Open Xenios91 opened 9 months ago
Can you provide examples? Is it possible they do not parse correctly because they are, in fact, not proper syntax?
The MS-VBAL specification states that the module body must occur after the module header.
Can you provide examples? Is it possible they do not parse correctly because they are, in fact, not proper syntax?
The MS-VBAL specification states that the module body must occur after the module header.
I agree they are improper, however, I have come across documents in the wild that have this done. I am wondering if they still run and are like this due to document generation libraries? Either way its weird.
Let me run some of these through a sandbox again to confirm they are indeed running properly.
Excuse my ignorance, I am new to grammar Lexer/parser stuff, but why would you want improper documents to parse correctly. I thought the “proper” way was to create error handlers which intercept the parsing errors, and correct them to create valid files. If Apache POI is creating invalid files, isn’t that a problem that should be fixed on their end?
I guess it depends on what you want, from my perspective im interesting in using this tool to parse malware, so when a document is inproper but runs it still interest me.
If this is a democracy, my vote would be for the general-use grammer here to be the best reflection of any official standard, with enough extras to make it easiest to use, but I don’t know what the typical philosophy is.
The existing ANTLR grammar is missing many of the keywords that appear in the header it’s possible that VBA files with variables name things like VB_Base in a position that it shouldn’t be, will parse with ANTLR when it shouldn’t according to MS-VBAL
However, that document could have bugs. In fact, I found the document incorrectly defines the line-continuation lexical string.
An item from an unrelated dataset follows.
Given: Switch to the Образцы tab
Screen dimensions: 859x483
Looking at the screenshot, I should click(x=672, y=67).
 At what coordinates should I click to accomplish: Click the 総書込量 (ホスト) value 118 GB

I notified Microsoft and they said it should be fixed in the next publication.
Thought you’d be interested…since VBA is now at version 7.1, and this grammar is supposedly 6.0, I’ve started from scratch rewriting the grammar from the published Microsoft Spec. My plan is to add a lot more tests to get the coverage up as high as possible.
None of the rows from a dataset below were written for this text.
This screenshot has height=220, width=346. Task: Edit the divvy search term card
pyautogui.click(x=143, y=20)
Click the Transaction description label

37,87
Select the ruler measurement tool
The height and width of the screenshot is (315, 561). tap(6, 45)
https://github.com/Beakerboy/grammars-v4/tree/patch-7/vba
feel free to help out or provide feedback.
Also, in testing my new grammar, I’ve realized that, since VBA has a whole pre-compiler feature, it’s totally possible to have valid VBA files which are unable to be parsed by a single antlr4 grammar
#If Win16 Then
Public function foo()
#Else
Public Function foo()
#Endif
End Function
this is valid, but without pre-compiling any reasonable grammar will fail.
Do you have a precompiler coded up? I created a VBA precompiler grammar that could probably be leveraged with some visitors to make one. https://github.com/Beakerboy/grammars-v4/blob/coverage/vba/vba_cc/vba_cc.g4
My precompiler is pretty much done: https://github.com/Beakerboy/VBA-Precompiler/tree/dev
It’s possible that @Xenios91 is referring to VB_[Var]Description https://vbaplanet.com/attributes.php
I have submitted a request to Microsoft to clarify this in the specification document
When a document has attributes mixed with variables, it fails to parse correctly, as it believes module level declarations should occur after all attribute declarations. This seems to be not uncommon in documents ive scrapped off the web, resulting in parsing errors.